Seth Godin on the state of Apple's software - mgiannopoulos
http://daringfireball.net/linked/2016/10/24/godin-apple-software
======
hlfcoding
Apple definitely seems to have a larger software surface area than hardware,
where they tend to discontinue more frequently. Keep in mind the companies
Godin compares it to are focused on web services and only have one user-facing
product. It's an unfair comparison. Apple provides some of the best developer
tools and APIs. An essential software suite that just works is what I'm
looking for, and for the most part it's delivered.

------
dbg31415
Apple makes great hardware, no denying that. That's why my 3+ your-old laptop
holds up with features I still can't find our windows laptop.

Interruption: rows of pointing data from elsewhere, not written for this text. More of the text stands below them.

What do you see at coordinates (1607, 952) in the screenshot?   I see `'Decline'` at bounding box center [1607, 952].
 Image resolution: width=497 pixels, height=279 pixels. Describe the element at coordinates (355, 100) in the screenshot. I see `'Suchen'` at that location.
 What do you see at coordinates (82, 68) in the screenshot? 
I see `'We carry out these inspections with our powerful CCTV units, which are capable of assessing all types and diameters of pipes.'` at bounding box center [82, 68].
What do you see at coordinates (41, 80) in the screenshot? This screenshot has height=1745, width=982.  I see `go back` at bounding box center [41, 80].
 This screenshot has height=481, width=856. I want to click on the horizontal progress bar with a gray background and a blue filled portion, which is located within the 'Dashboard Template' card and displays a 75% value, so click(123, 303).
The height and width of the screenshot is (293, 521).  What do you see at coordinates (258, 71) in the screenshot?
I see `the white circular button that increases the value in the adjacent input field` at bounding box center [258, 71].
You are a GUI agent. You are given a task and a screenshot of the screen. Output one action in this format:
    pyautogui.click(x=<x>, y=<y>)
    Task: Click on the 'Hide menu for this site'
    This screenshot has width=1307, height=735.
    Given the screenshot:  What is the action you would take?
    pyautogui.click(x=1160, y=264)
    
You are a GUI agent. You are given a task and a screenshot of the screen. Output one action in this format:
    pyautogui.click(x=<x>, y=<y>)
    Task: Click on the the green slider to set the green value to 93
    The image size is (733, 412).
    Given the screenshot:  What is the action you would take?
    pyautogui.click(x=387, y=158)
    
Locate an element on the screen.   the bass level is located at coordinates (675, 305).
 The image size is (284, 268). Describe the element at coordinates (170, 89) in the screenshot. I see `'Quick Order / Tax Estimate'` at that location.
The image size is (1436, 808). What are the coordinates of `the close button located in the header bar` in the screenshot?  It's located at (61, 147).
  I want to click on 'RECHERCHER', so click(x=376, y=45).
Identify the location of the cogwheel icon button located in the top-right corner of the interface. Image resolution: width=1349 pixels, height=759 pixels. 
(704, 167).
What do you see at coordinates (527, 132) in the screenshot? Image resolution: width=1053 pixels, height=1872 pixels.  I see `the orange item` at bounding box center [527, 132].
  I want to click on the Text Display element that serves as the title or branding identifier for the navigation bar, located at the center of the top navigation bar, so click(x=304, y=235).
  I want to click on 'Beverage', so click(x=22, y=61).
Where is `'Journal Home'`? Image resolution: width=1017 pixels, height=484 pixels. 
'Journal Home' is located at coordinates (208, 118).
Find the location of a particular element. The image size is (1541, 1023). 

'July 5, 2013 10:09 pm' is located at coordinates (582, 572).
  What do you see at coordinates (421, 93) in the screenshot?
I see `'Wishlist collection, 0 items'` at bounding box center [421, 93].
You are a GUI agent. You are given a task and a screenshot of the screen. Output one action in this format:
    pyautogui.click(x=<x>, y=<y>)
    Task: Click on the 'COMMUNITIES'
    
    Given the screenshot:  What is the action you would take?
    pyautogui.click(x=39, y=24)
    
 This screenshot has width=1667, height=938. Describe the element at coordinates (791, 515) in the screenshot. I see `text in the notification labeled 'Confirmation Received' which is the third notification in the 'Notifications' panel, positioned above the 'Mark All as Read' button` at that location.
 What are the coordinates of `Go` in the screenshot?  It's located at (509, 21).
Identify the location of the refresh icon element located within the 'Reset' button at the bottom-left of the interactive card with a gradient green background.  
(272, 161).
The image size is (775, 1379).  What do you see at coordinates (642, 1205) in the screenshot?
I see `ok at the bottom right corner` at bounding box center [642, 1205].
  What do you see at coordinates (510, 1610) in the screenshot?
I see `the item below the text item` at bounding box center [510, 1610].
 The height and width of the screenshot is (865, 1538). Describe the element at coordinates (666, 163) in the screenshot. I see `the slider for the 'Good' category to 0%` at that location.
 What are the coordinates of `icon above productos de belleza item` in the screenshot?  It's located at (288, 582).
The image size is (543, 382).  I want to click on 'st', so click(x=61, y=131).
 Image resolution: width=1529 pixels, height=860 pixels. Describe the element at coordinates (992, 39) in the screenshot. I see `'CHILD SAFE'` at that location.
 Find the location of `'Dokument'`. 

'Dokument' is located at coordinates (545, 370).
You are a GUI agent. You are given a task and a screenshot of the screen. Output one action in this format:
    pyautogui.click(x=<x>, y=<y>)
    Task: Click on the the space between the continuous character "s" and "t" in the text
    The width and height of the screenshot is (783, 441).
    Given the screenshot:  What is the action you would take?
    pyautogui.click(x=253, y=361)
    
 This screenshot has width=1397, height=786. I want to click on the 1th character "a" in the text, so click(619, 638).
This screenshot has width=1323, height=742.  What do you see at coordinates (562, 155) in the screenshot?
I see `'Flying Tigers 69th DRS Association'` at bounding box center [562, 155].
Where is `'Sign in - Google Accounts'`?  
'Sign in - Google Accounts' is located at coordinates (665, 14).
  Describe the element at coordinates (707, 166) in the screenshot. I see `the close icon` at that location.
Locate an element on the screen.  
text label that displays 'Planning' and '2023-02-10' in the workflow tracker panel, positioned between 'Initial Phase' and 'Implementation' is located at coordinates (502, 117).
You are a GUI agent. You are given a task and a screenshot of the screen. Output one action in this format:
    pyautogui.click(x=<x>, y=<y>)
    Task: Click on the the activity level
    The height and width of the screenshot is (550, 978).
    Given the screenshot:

But regardless of what's in store, or any commentary on the direction after
Jobs, the last iOS and MacOS release go down in my mind as the buggiest Apple
UX I've ever seen.

Randomly my phone keyboard disappears, I can't delete messages from iChat
until I toggle to another message or scroll down then up, my screen saver
preferences were deleted, when I add a new virtual desktop it gets some random
mountain instead of my chosen background, a lot of my apps didn't work / load
on startup without being reinstalled...

Does seem like maybe Apple has bitten off more complexity than it can chew.
I'm not used to so many easily noticeable bugs in their software. They get a
new QA guy? Ha.

Side note: Apple 2FA is weird. Just weird. What I want is not to come up with
a new notification type... and if they can fill a website based on my 2FA
code... why can't it to that for iChat messages too? Or at least add a copy
button to the notification when it sees a code come in.

------
pyrophane
I just learned about Roon from this article, but I don't understand what makes
it worth $120/year. It appears to be a music player with apps, good device
streaming support, and a nice interface. I understand that a lot of software
is moving towards higher priced subscription models, but I don't see the added
value "service" that makes this worth such a high recurring fee.